Work to be completed: Give back exactly the lines of the entries below from the line with "[Facebook] (768, 2262)" to the line with "GUE Courses Playlists (456, 55)", inclusive, and only those.

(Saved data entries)
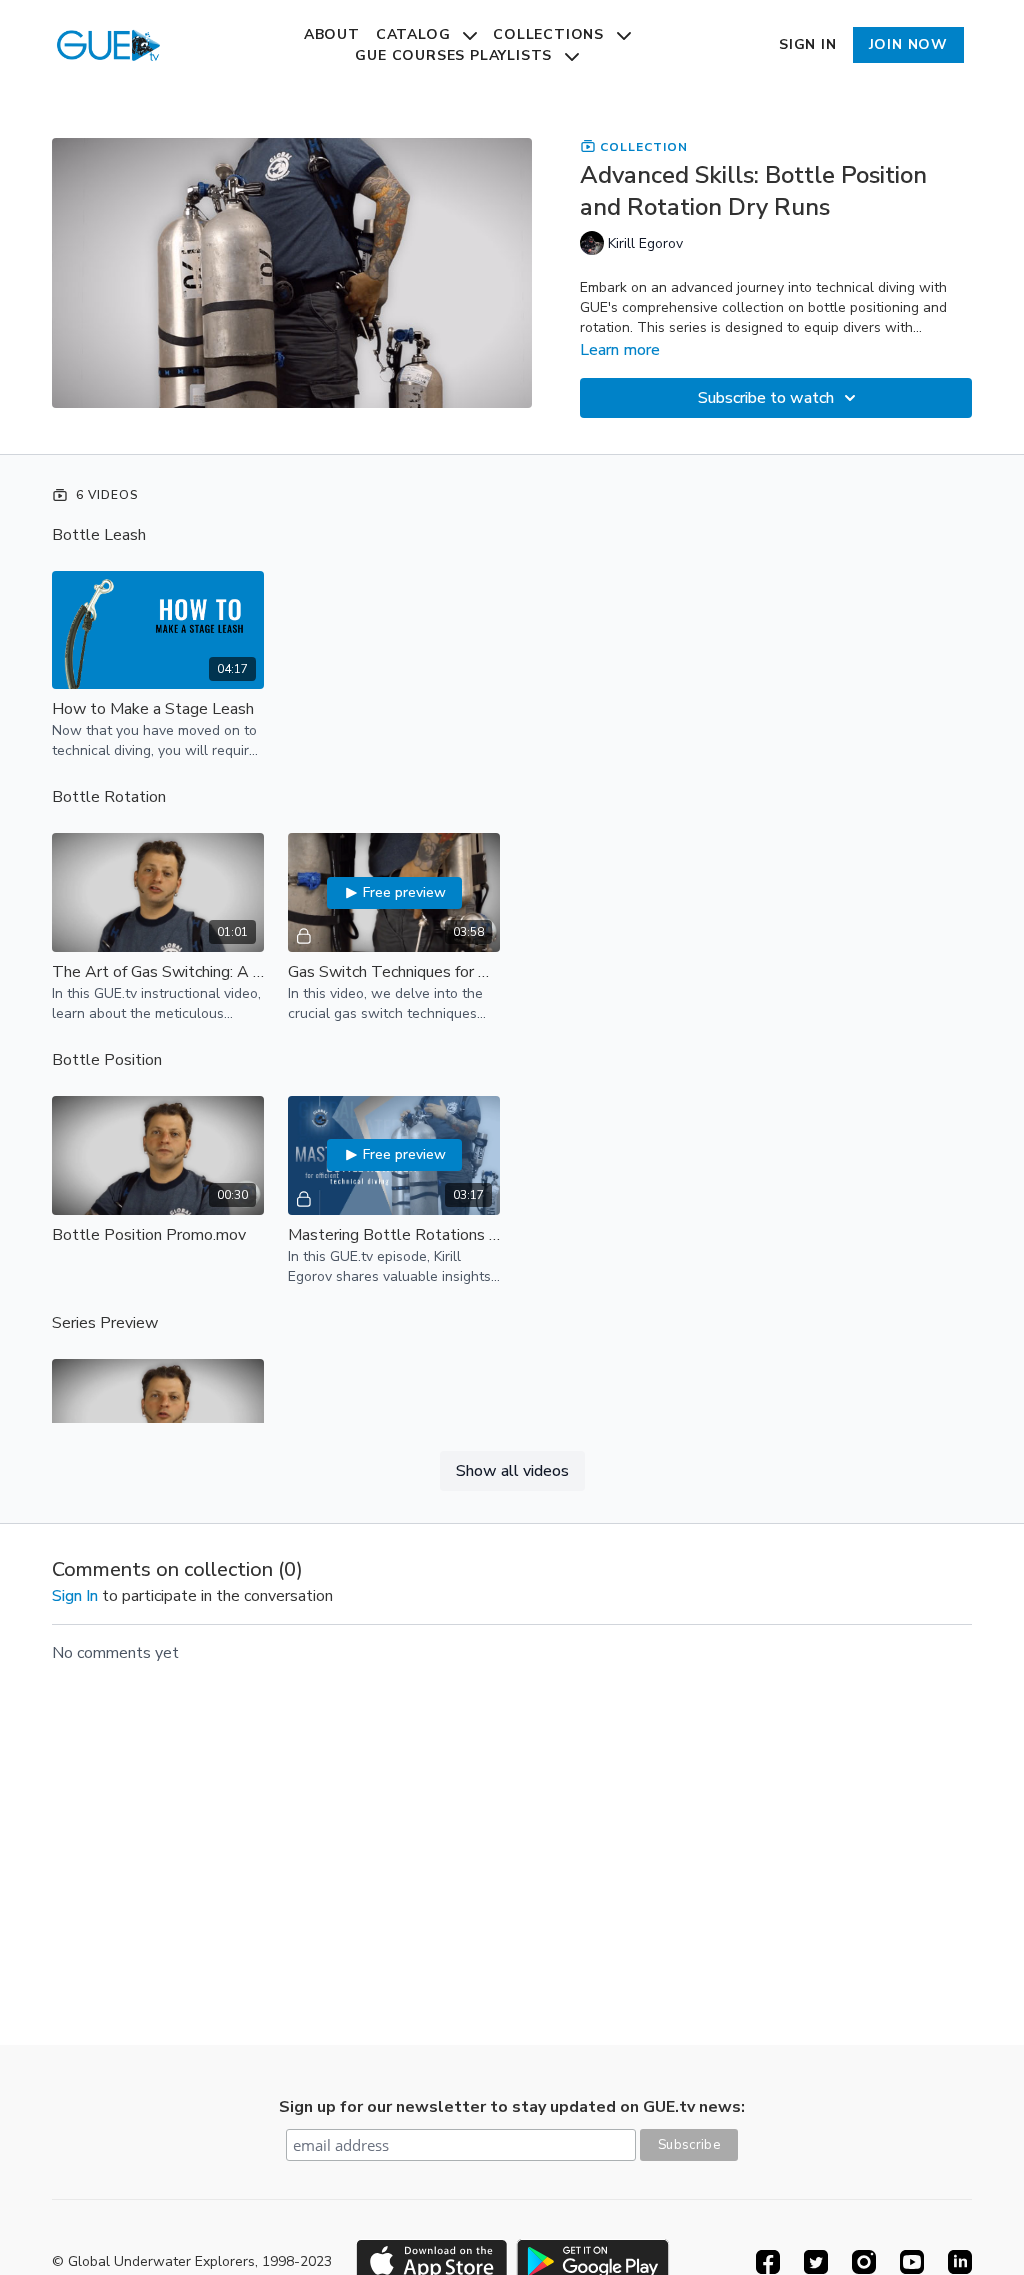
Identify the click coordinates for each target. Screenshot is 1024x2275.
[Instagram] (864, 2262)
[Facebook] (768, 2262)
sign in (75, 1596)
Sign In (808, 44)
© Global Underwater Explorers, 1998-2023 (192, 2262)
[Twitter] (816, 2262)
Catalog (415, 34)
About (332, 34)
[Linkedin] (960, 2262)
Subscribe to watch (766, 398)
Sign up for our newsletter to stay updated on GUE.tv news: (512, 2107)
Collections (551, 34)
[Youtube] (912, 2262)
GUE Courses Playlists (456, 55)
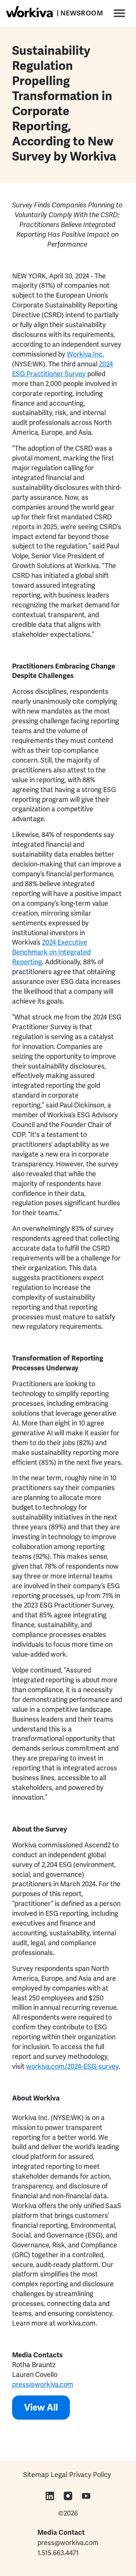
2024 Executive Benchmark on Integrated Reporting (51, 952)
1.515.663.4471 (58, 2552)
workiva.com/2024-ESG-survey (72, 2066)
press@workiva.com (42, 2384)
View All (41, 2407)
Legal (59, 2474)
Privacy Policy (90, 2474)
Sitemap (36, 2474)
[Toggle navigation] (118, 12)
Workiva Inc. (85, 354)
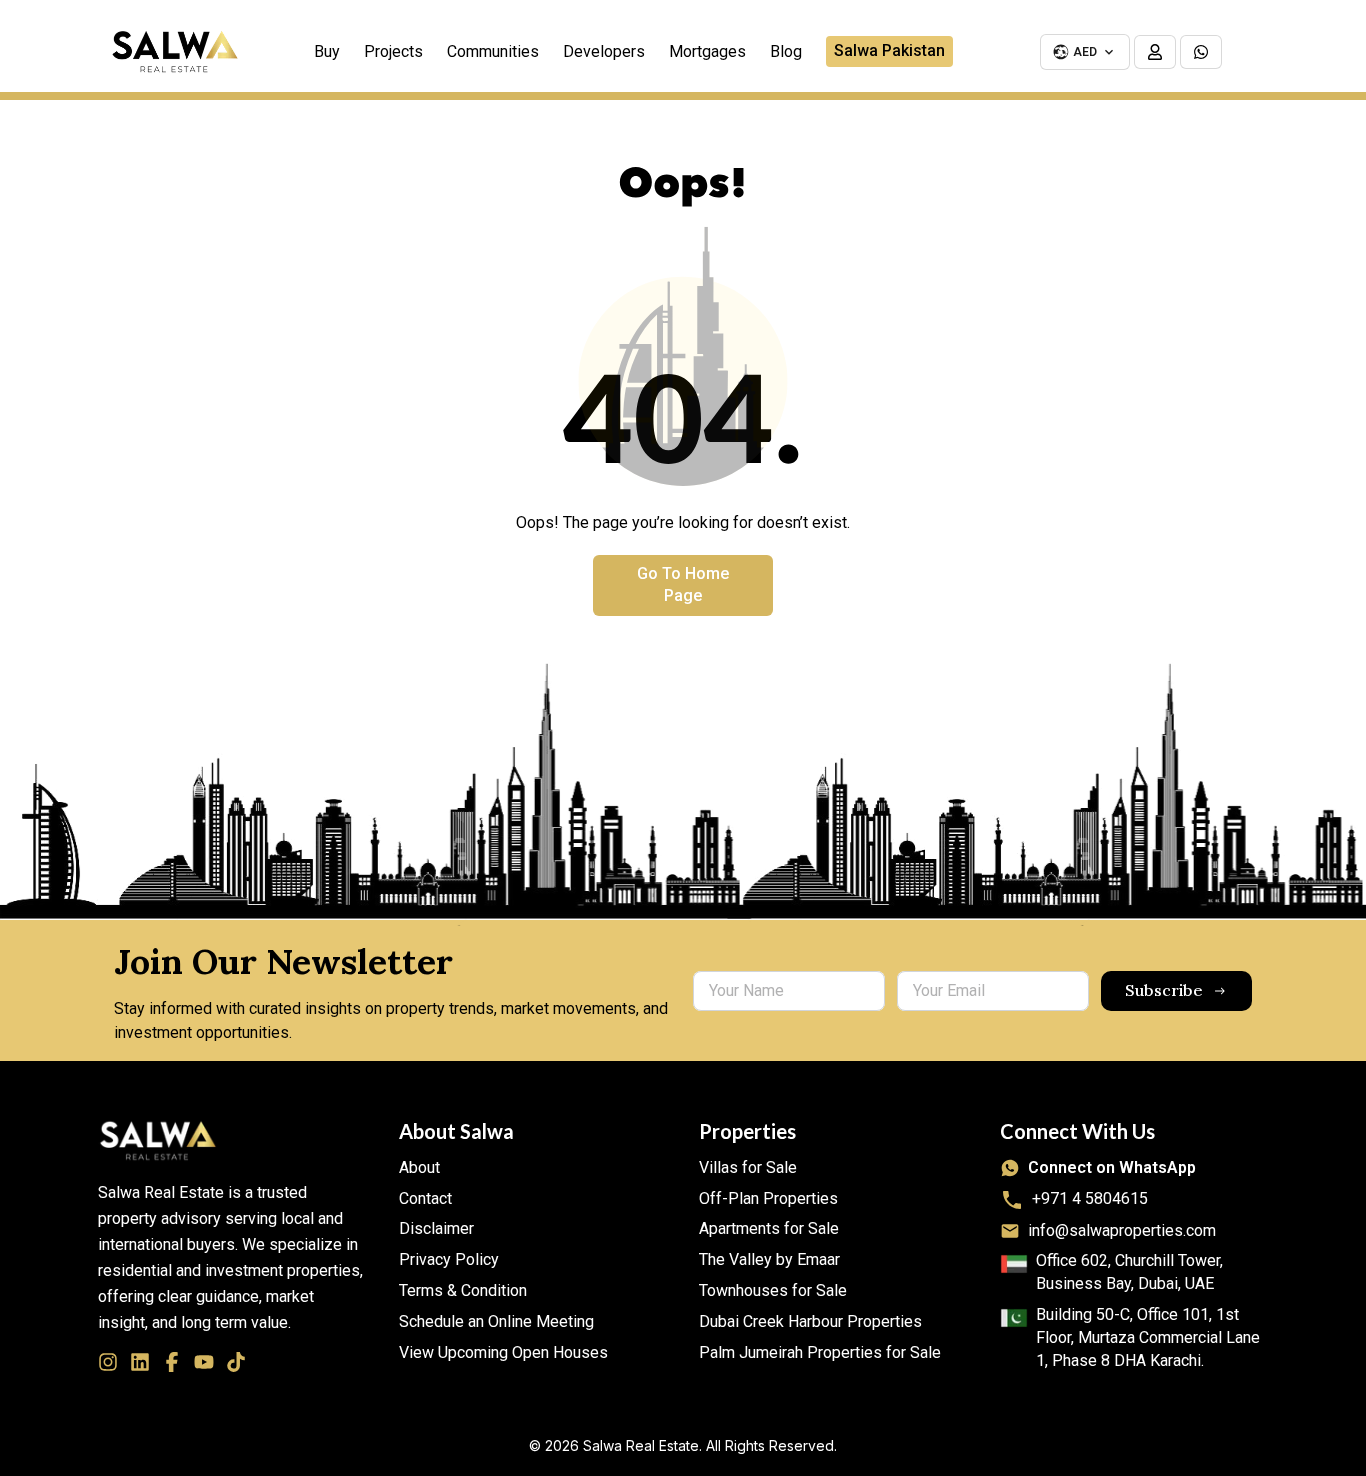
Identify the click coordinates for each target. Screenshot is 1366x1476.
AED (1085, 52)
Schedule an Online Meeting (496, 1321)
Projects (393, 51)
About (419, 1167)
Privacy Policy (449, 1259)
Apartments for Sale (769, 1228)
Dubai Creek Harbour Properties (810, 1321)
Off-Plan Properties (768, 1198)
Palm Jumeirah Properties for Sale (820, 1352)
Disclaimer (436, 1228)
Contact (425, 1198)
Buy (327, 51)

Written response:
[Facebook] (768, 2262)
sign in (75, 1596)
Sign In (808, 44)
© Global Underwater Explorers, 1998-2023 (192, 2262)
[Twitter] (816, 2262)
Catalog (415, 34)
About (332, 34)
[Linkedin] (960, 2262)
Subscribe to watch (766, 398)
Sign up for our newsletter to stay updated on GUE.tv news: (512, 2107)
Collections (551, 34)
[Youtube] (912, 2262)
GUE Courses Playlists (456, 55)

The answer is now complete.